We’ve all had those seemingly endless days at work. Once it’s finally over, we just want to kick back, flip on Netflix, and mix ourselves a drink. Tempting as that may be, it’s not exactly healthy — or productive. Can you take care of yourself and unwind at the same time? Here are five productive ways to unwind after work.

1. Journaling

For many people, the last thing they want to do once they get home is to rehash their workday mentally. Although the idea of leaving work at work sounds great, many people have a difficult time letting work go after they’ve clocked out.

An unsexy but effective technique to help you leave work at the office? Spend a few minutes taking notes over what you have to remember for the following day. Keep a journal by the door so you can grab it as soon as you get home.

The reason that journaling works are that the Type-A personalities, in particular, stress about forgetting things: what needs to happen the next day, conversations that need to be followed up on, and so on.

The simple act of journaling when work is swirling around in your mind signals to the subconscious that it doesn’t need to be in high alert. If it can relax, you can, too.

2. Exercise

One of the healthiest ways to wind down after work is to find time to exercise — a practice with nearly infinite variations. Run, bike, swim, lift — whatever gets you moving. Exercise has many valuable benefits and is a great thing to do after work.

Exercise has a host of stress-relieving benefits, including improving sleep, fighting anxiety, and warding off depression. Not only will you feel better when you make exercise a part of your life, but you’ll likely have better tomorrows at work.

When you aren’t tossing and turning all night, you’ll wake up feeling fresher. And after a solid workout, you won’t be tempted to eat heavy, greasy foods. Add it all up, and you’ll feel more confident, energized, and focused the next day.

3. Cook for yourself

Another common post-work habit for many people is to hit the drive-thru. It may taste good, but it isn’t a smart way to relax.

Sure, cooking takes time, but cooking for yourself is a great way to unwind. To many people, cooking is a spiritual practice. Handling and preparing fresh foods can be rejuvenating.

Of course, home-cooked foods also tend to be healthier. A home-cooked meal is typically portioned more appropriately, and most contain less sodium than the equivalent homemade dish. Eating at home can also be more comfortable on the wallet, which saves you stress in the long run.

Cooking at home is a great chance to practice mindfulness. Focus on the present moment: How do those carrots feel in your hands?

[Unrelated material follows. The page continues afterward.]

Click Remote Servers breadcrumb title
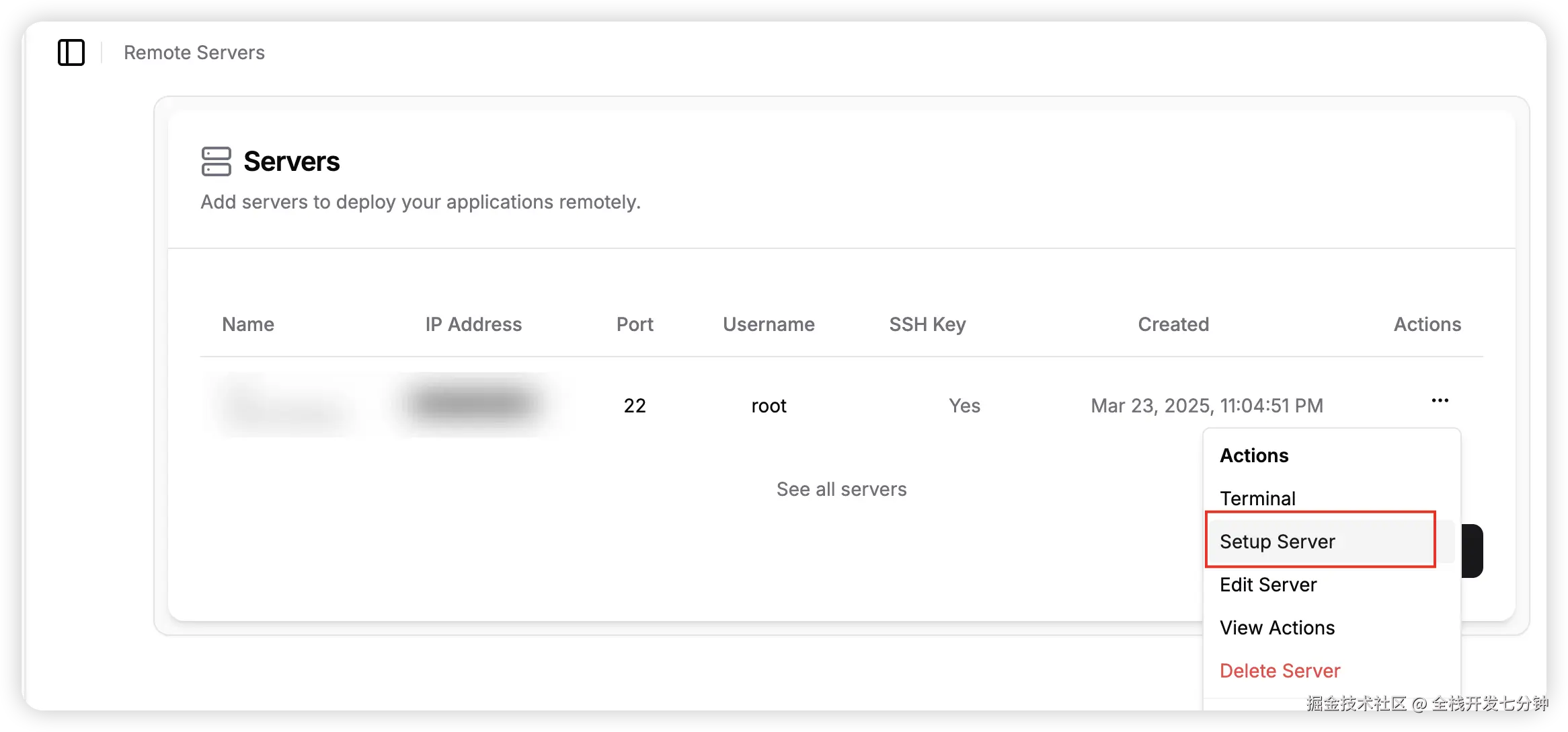Viewport: 1568px width, 732px height. pyautogui.click(x=194, y=52)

What does the celery smell like? Let yourself get lost in it.

4. Meditate

One of the most time-honored ways to beat stress is meditation. Meditation has a broad spectrum of activities designed to overcome stress at the moment. Taking time to meditate can reprogram your brain to handle future stresses better, and help you live your best, most productive life.

Research shows that mindfulness meditation, which grounds you in the present, is especially useful. Lower stress levels, enhanced focus, and stronger relationships are common benefits.

Two accessible forms of mindfulness meditation are focusing on the breath and its rhythms, which can be done anywhere at any time, and walking meditation, which involves focusing on every step you take.

With that said, almost any activity can be used to focus on the present moment: cooking, making art or doing chores like laundry, for example.

Best of all, you don’t need to block out hours for meditation to be effective. Even spending 5-10 minutes in a meditative state restores motivation, fights decision fatigue, and improves learning.

5. Future planning

One final practice that can ramp up your long-term productivity while taking the weight off? Look ahead.

Often, the root of anxiety is feeling stuck. If you suspect your stress traces to that, take a few minutes to reflect on your goals. Ask how your present work and actions align with them, as well as what more you can do to reach them sooner and more effectively.

What if looking ahead starts to stress you out? Be thoughtful, but don’t treat your plans as destiny. You don’t need to tackle every aspect of your life in its totality, and the universe will almost certainly throw a wrench or two in your plans.

When that happens, don’t throw in the towel. Set aside planning time periodically, and you’ll see yourself making progress toward your goals — and that, perhaps above all else, will show your stressors the door.

For many in business, the post-work period is the toughest part of the day. Don’t be tempted by things like inactivity and alcohol: In the long term, they’ll only make your stressors worse, and that’s anything but productive.